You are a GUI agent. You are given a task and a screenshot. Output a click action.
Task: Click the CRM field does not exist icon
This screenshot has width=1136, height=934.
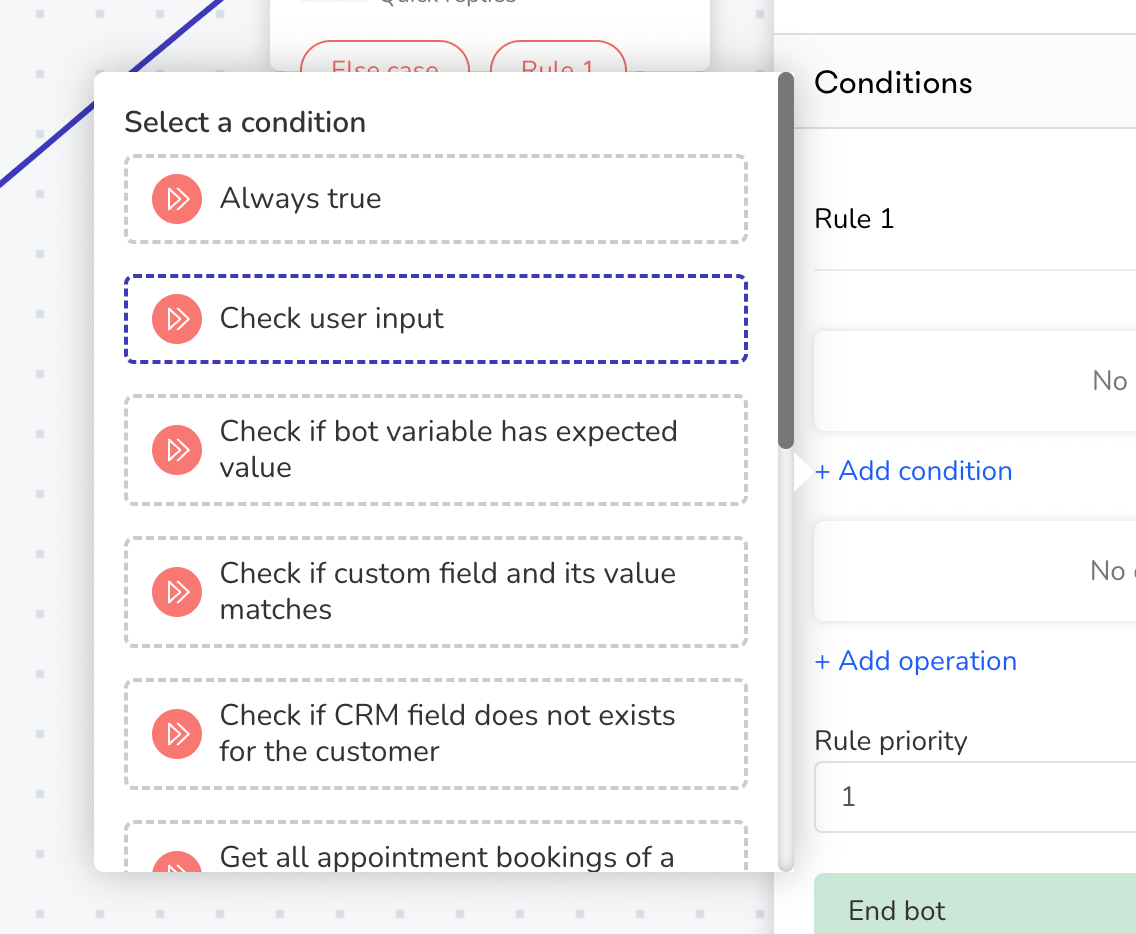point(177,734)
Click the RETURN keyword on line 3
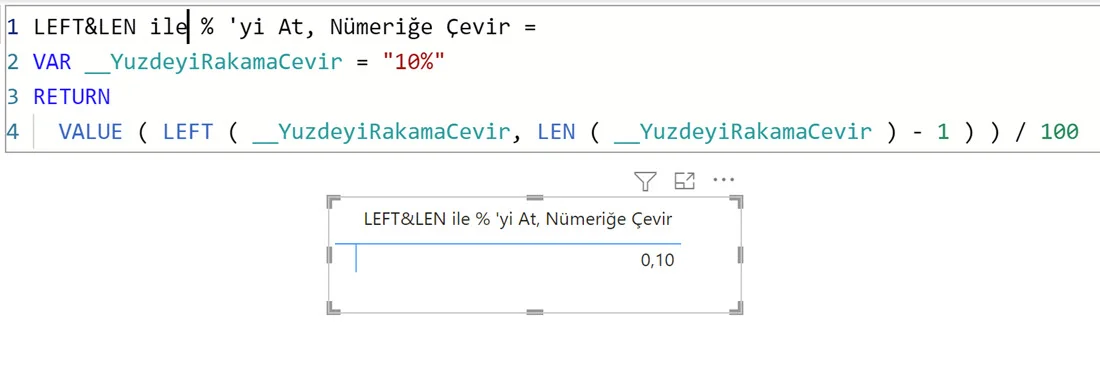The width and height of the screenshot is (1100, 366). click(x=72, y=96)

------------

# WHAT TO PRODUCE
Could you rewrite every line of the items above as a numbered list, skipping any blank lines and leaving out the pictures?

# RESPONSE TO THIS TASK
1. You are a GUI agent. You are given a task and a screenshot. Output a click action.
2. Task: Click the CRM field does not exist icon
3. This screenshot has width=1136, height=934.
4. point(177,734)
5. Click the RETURN keyword on line 3
6. The width and height of the screenshot is (1100, 366). click(x=72, y=96)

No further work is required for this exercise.